If you, or anyone you know, is interested in learning more about becoming a mentor, please contact us at: info@hearfoundation.org.


HEAR Mentor recognized for his mentoring commitment.


Former mentor, Matt Pankau, was presented with our “Volunteer of the Year” award at HEAR’s Annual Fundraiser in 2019 to recognize his dedication as a mentor over the four years of Nick’s college journey.

Matt mentored HEAR Scholar, Nick, from the start of his college journey in 2015 as a freshman at the University of Illinois Wesleyan . Nick graduated in May 2019, and accepted a full-time position at the organization where Matt helped him find an internship.

A committed mentor throughout Nick’s four years of college, Matt provided support and advice whenever Nick needed it. There is no doubt that Matt’s help and commitment to being a mentor made a significant difference in Nick’s life. They met in person a few times each year and regularly communicated via phone and email. Nick is incredibly grateful for everything that Matt did for him during his college career, and invited Matt and his family to his graduation ceremony.

After a challenging childhood, Nick’s future is bright. His success story is due, in no small part, to the support and encouragement he received during his college journey. Nick is now a senior Financial Analyst at State Farm. He is married and in his spare time he coaches his local high school basketball team!


Where did it all start?

The HEAR Foundation began its scholarship program in 2009, awarding its first scholarships in the Spring of 2011.

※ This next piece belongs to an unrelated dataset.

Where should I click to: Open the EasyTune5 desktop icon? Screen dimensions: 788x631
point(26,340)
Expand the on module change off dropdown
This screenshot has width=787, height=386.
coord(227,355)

In an effort to extend both the short and long term impact of this program, the Foundation added a Mentoring Program.

Students, especially minority students, who maintain a relationship with a mentor typically have:

  • Increased student retention/graduation rates;Mentoring-1
  • Higher GPA’s
  • Increased academic perseverance and achievement;
  • Increased likelihood that they will return to college for a second year;(Both of the above are held in comparison to those who do not receive mentoring)
  • Increased professional success;

Post College

  • Increased incomes and job satisfaction;
  • Increased self-esteem;
  • Decreased work stress;
  • Advanced interpersonal communication skills;
  • Increased awareness of resources available to them.